■ **PROBLEM TO WORK ON**
Taking the line that contains "Task: Click blank" as the start and the last line of the data as the end, repeat exactly every line in that span, but no pictures.

[[ LISTED ENTRIES open ]]

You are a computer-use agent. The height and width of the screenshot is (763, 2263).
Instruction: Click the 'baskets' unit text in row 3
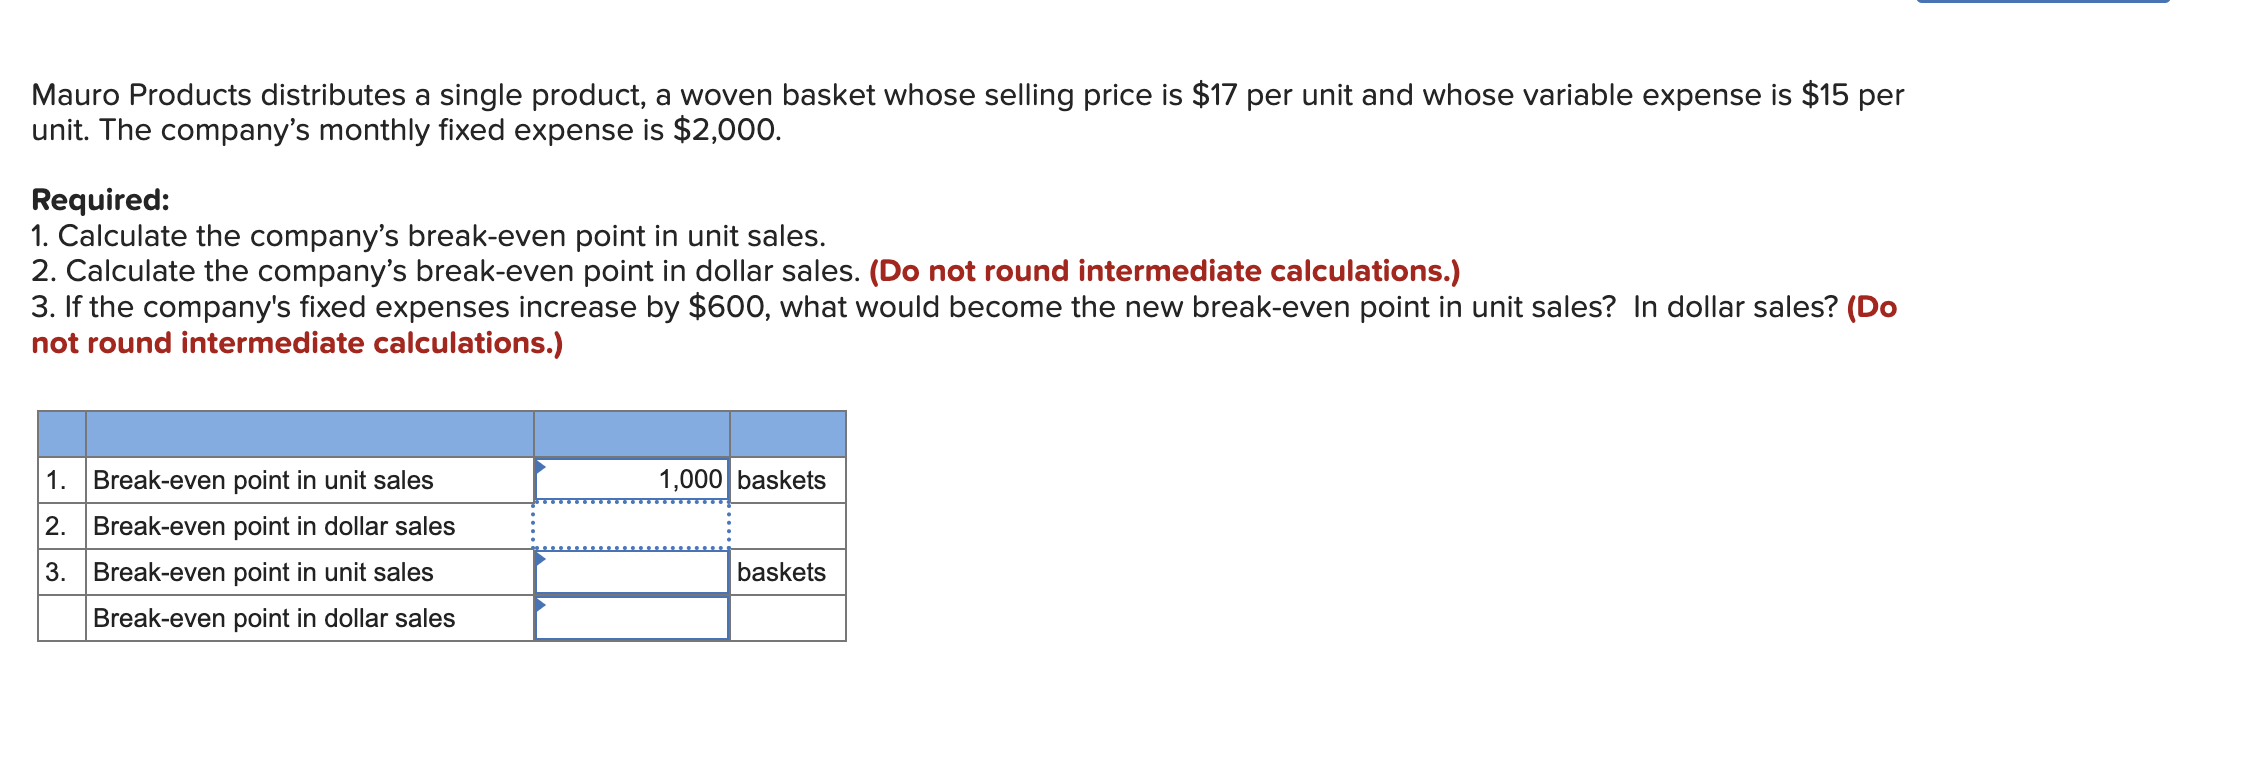[x=781, y=572]
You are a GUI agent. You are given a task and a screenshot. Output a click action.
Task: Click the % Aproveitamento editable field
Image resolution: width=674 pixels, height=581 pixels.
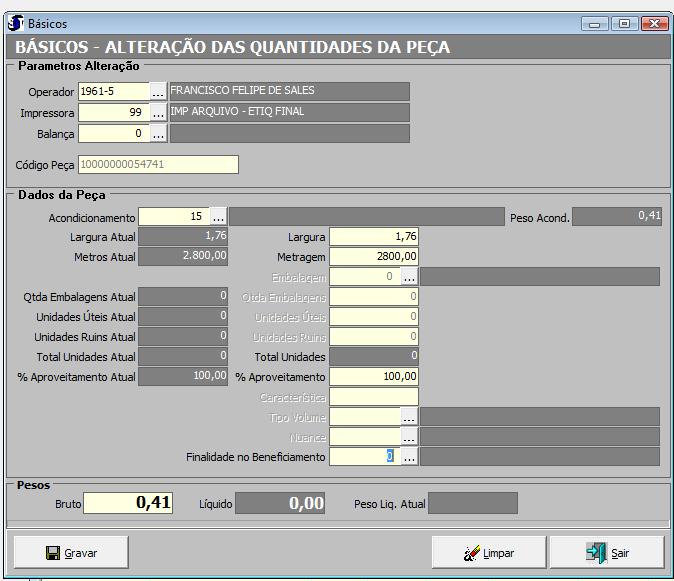373,377
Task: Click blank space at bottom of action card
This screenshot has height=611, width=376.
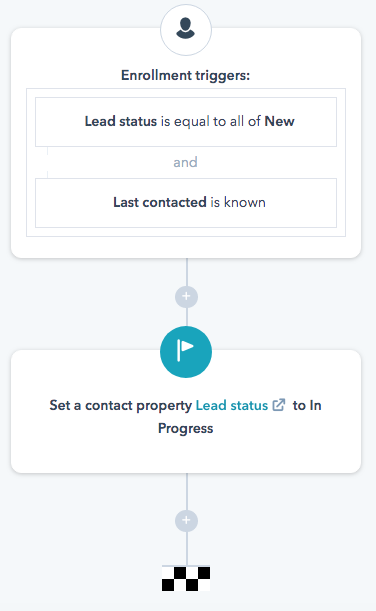Action: point(186,456)
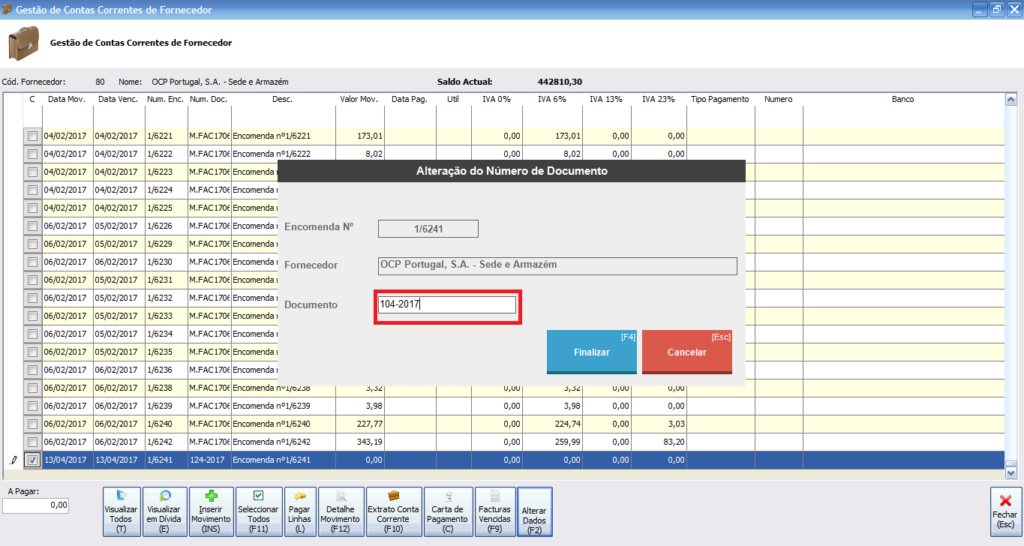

[[ LISTED ENTRIES closed ]]

■ **WRITTEN SOLUTION**
Task: Click blank space at bottom of action card
This screenshot has height=611, width=376.
Action: point(186,456)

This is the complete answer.